**EXERCISE AIM**
Only the lines from the line with "Task: Open the Morning Shift block" through the end of the records belong in your reply, copied exactly, with every picture left out.

**DATA FOR THIS TASK**
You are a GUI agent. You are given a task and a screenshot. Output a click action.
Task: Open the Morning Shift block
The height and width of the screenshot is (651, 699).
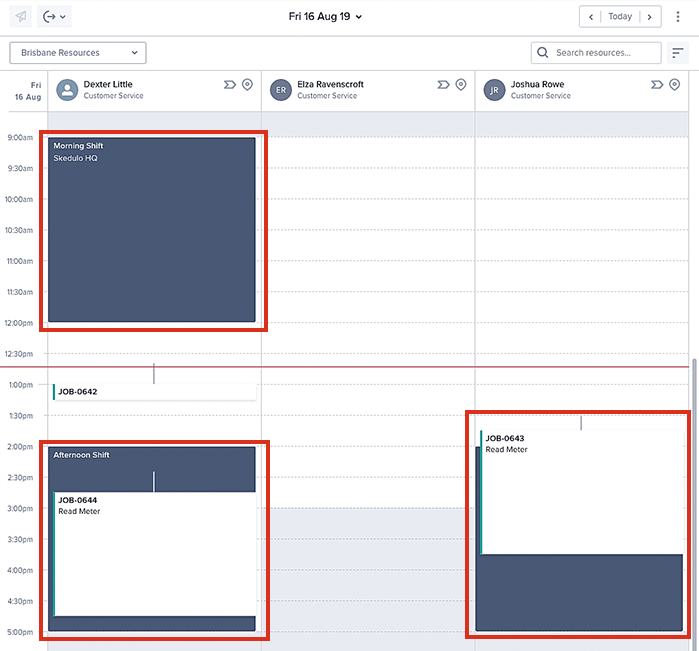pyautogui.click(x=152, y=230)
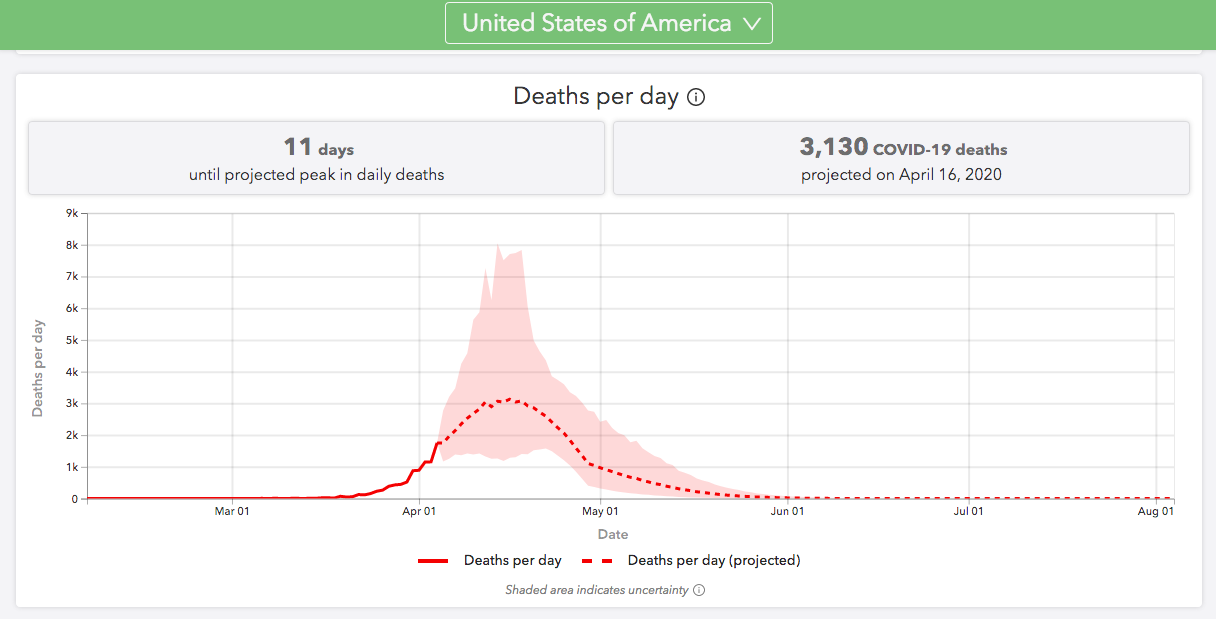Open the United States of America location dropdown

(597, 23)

**RESULT**
Task: Open the Morning Shift block
The height and width of the screenshot is (651, 699).
pyautogui.click(x=152, y=230)
Open the United States of America location dropdown

(597, 23)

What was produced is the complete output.